#### [ЧТО СДЕЛАТЬ]
Соберите из пунктов ниже все строки, где встречается слово «screenshot», и перепишите их без изменений.

#### [ИСХОДНЫЕ ДАННЫЕ]
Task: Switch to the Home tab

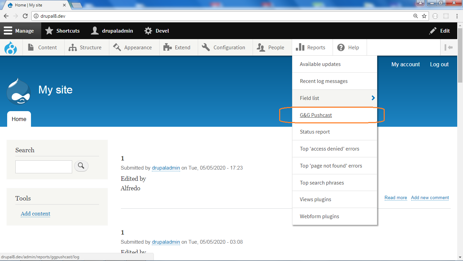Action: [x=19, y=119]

--

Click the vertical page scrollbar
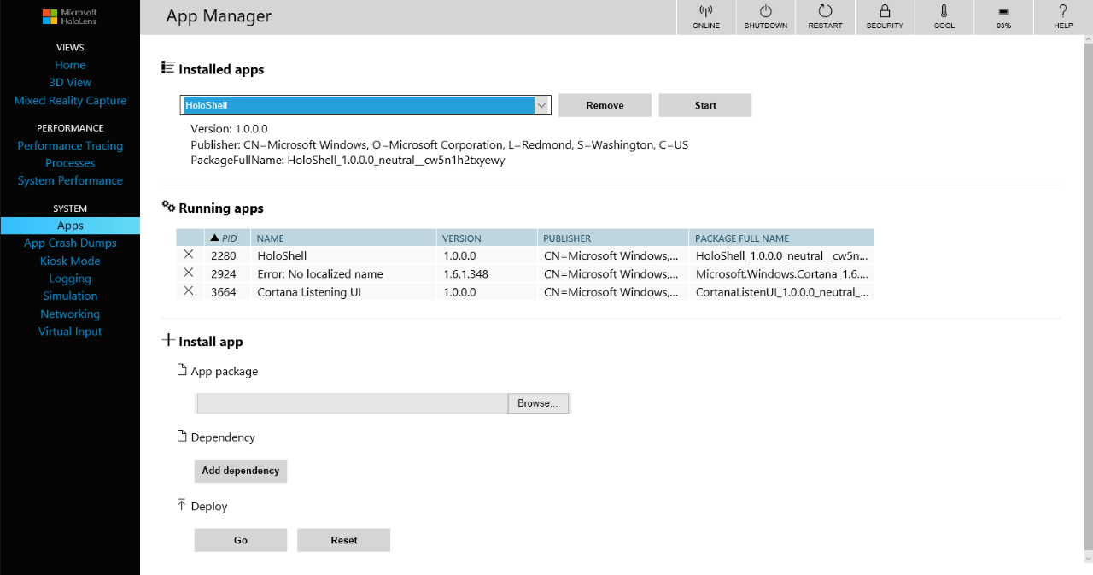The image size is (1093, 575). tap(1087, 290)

==

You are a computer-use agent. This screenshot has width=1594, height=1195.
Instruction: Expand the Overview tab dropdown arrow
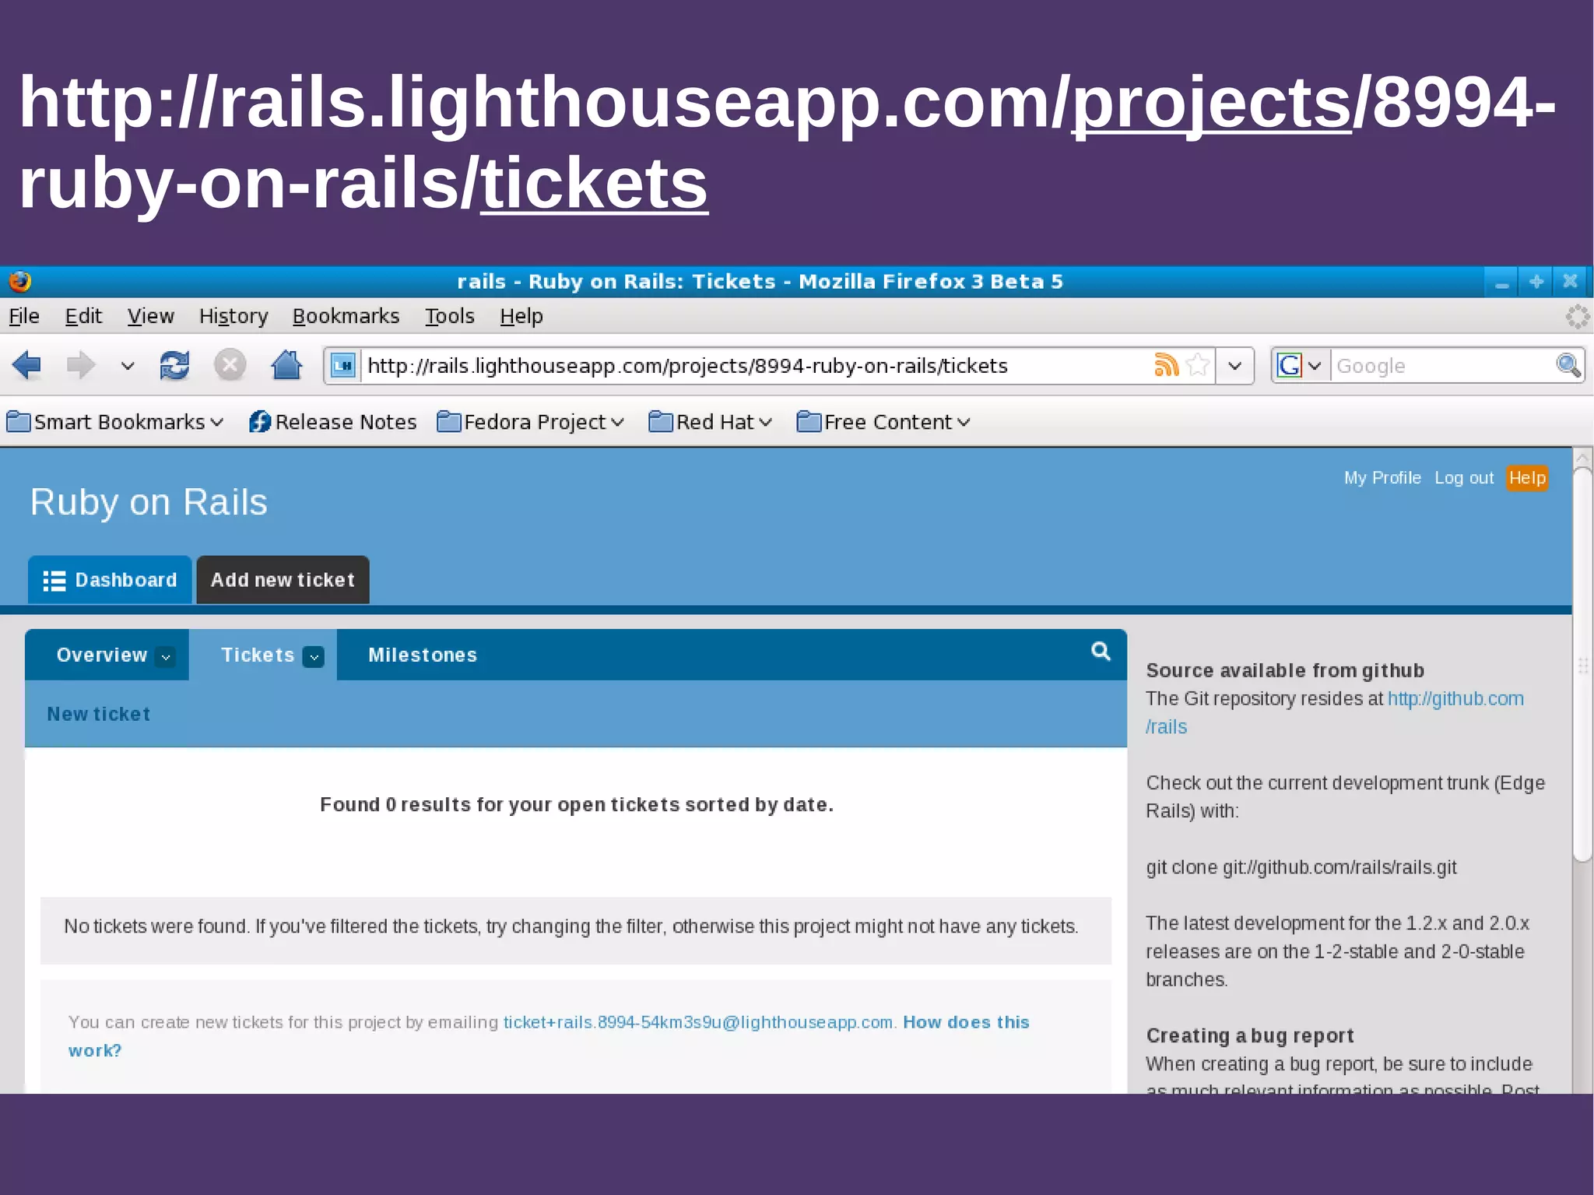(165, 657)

#### [ГОТОВОЕ ЗАДАНИЕ]
You are a computer-use agent. This screenshot has width=1594, height=1195.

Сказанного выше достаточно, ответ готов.